In the main field of Duke Gardens, where the gargantuan stick sculpture used to make its home, there’s a grassy slope under the shade of a magnolia tree. A small slope, close to the Flowers Drive entrance, adjacent to the gravel path which leads you to colorful, terraced flower beds and the koi fish pond. We’ll call this spot Gardens Slope™, because I don’t have much patience to think of a more creative name. Gardens Hill is an appropriate alternative, and I might use them interchangeably. Might.  

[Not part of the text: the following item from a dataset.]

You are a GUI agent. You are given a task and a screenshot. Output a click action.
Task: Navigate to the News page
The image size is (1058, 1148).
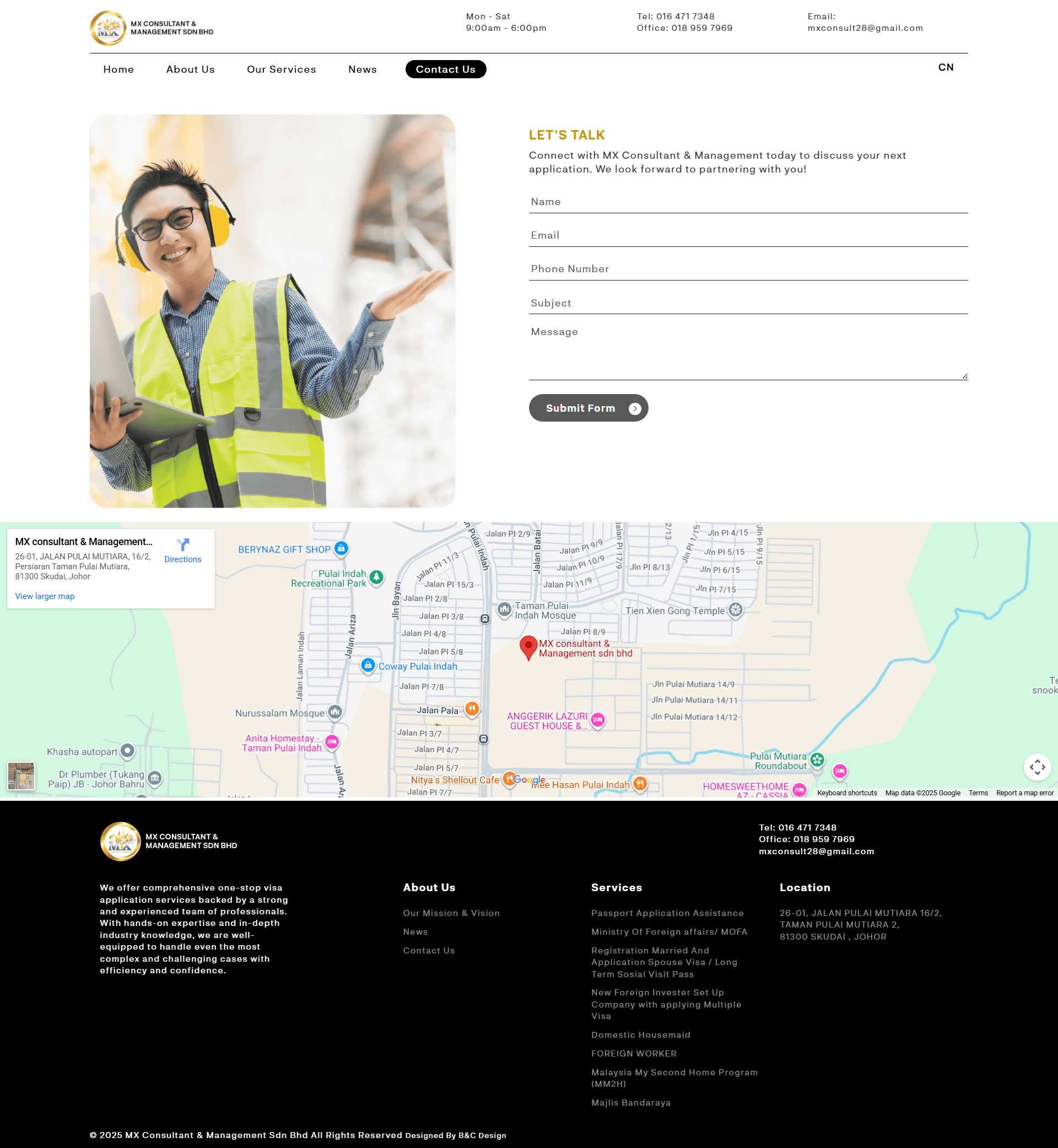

On a typical evening, preferably in late spring, you can spend hours on Gardens Slope as students play soccer or throw a frisbee, children chase birds in the other small pond, and swaying skyscraper trees soar above you. In what became an unconscious ritual, the end of each school year meant I found myself lounging or thinking or talking or walking on this slope, sometimes with others, often alone.

I first encountered the Gardens Slope in May 2017, finals week of my first year. My mental health crashing, I had just made the split-second decision to rush from the Gothic Reading Room, walk furiously to the Gardens, and break up with my long-time high school girlfriend. I’ll spare you the details— in fact, I don’t want to share them—but it sucked. I regret this moment, how I handled the end. When we hung up, I walked, dazed, until I found the slope, my half-finished final exam materials obnoxiously saving my seat in Gothic. The next six months became some of the most difficult of my life. Gardens Slope had little to do with any of this, but sitting there is my clearest memory of that day, in the messy wake of an emotional trainwreck.

I found myself there again, twice, at the end of my Sophomore year. Once, in a large group, relieved that the University had failed in punishing students who skirted the rules of the Pickets, Protests, and Demonstrations policy. A sunny afternoon in late April. 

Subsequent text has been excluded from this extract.